Оружейник сначала нахмурился, а затем, похоже, вспомнил, в каком непотребном виде я к нему пришёл в первый раз, и понятливо кивнул, но всё же решил вставить своё возражение:

– К чему все эти сложности? Коль уж возникла нужда, так найдите кого из старых кулачных бойцов, они вас и обучат. Или просто носите с собой, к примеру, этот меч, и ни один бузотёр к вам и близко не подойдёт. А если сунется, так зарубите его, и вся недолга. Супостата с ножом такой клинок быстро отправит на тот свет, даже если будет в не особо умелых руках. И вы как ушкуйник будете в своём праве.

Не во всём я был согласен – не очень умелыми руками этим мечом и порезаться можно, но дело всё равно не в этом. Да и что-то наш разговор получился слишком уж откровенным, впрочем, никаких своих тайн я сейчас и не выдавал.

– Чтобы пояснить свои мотивы, Олег Остапович, я расскажу вам ещё одну историю. Как-то довелось услышать разговор двух биндюжников. Одного из них разозлило поведение какого-то оборванного инородца, работавшего в доках простым сторожем, вот он и решил проучить нахала. Попытка вышла неудачной. Мнивший себя хорошим бойцом биндюжник сам не понял, каким образом оказался на полу, попытавшись ударить невысокого, щуплого и явно пьяного с утра пораньше сторожа. Поначалу он решил, что просто оступился, и напал снова, да ещё и палку прихватил, но опять полетел кубарем. При этом сторож его ни разу не ударил, лишь толкнул легонько, но так, что бедолага с третьей попытки едва не проделал своей головой дырку в кирпичной стене. Дальше – больше, биндюжник подговорил дружков, и на сторожа напали уже четверо. Но им это не помогло, и история повторилась. За время сшибки нихонец ударил только один раз, и то всего лишь отвесив пощёчину заводиле.

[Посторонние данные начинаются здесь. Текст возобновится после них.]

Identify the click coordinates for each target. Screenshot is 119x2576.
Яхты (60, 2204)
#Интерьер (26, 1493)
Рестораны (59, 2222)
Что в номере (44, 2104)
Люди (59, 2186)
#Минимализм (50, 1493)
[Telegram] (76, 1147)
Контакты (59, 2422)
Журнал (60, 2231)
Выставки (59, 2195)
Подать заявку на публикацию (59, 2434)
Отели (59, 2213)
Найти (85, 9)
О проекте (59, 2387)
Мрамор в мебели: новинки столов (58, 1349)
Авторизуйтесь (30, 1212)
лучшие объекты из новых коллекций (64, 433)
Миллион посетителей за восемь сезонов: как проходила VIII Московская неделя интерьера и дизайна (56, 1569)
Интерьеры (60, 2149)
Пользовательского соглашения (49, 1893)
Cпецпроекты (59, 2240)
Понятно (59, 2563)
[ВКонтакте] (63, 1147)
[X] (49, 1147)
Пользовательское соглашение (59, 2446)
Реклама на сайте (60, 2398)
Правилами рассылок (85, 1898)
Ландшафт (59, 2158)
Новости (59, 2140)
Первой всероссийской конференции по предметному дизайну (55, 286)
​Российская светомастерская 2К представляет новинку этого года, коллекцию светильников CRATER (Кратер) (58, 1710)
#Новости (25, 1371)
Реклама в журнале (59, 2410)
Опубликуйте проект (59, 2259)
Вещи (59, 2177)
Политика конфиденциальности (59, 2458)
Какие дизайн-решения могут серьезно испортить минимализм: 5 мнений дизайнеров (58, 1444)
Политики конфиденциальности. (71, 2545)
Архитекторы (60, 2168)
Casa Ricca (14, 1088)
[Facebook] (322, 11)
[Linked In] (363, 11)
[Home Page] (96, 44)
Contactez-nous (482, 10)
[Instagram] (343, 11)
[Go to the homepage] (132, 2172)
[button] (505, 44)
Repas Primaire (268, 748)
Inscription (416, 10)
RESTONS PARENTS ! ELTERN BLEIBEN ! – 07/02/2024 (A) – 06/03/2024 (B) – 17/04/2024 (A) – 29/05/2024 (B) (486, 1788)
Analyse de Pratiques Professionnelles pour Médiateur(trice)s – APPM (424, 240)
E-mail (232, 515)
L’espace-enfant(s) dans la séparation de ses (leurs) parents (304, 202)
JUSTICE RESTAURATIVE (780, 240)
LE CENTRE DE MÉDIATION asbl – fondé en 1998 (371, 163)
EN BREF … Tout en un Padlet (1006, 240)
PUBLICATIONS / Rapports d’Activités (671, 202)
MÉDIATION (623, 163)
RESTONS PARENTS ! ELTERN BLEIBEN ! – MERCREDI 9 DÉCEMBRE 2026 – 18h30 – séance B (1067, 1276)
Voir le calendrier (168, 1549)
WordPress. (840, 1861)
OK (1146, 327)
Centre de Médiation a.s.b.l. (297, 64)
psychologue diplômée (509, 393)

– Согласен, – кивнул выслушавший меня, но явно всё ещё не убеждённый оружейник, – диковинное умение, но, как по мне, проще всё же освоить кулачный бой и быстро выбить пару зубов супостату, а не возиться с ним, валяя по полу. Или же, как и говорил ранее, зарезать, чтобы другим неповадно было. Мастера ножевого боя я вам и сам смогу посоветовать.

В его словах, конечно же, имелась правда, но своя, ушкуйная, а мне было ближе именно то, что говорил отец Никодим. Поэтому я печально вздохнул и сказал со всем доступным мне смирением:

– Шестая заповедь, Олег Остапович. Отнимать чужую жизнь, даже во спасение своей, есть грех великий. Резать кого-то или бить так, что можно и жизни лишить только за дурость или жадность, я не хочу.

– Ох и странный же вы ушкуйник, Степан Романович, – озадаченно покачал головой оружейник.

Я так и не понял, чего было в его словах больше – осуждения или одобрения. Олег Остапович решил не углубляться в явно спорный для него вопрос и сменил тему, указав на ещё один недостаток в моём плане.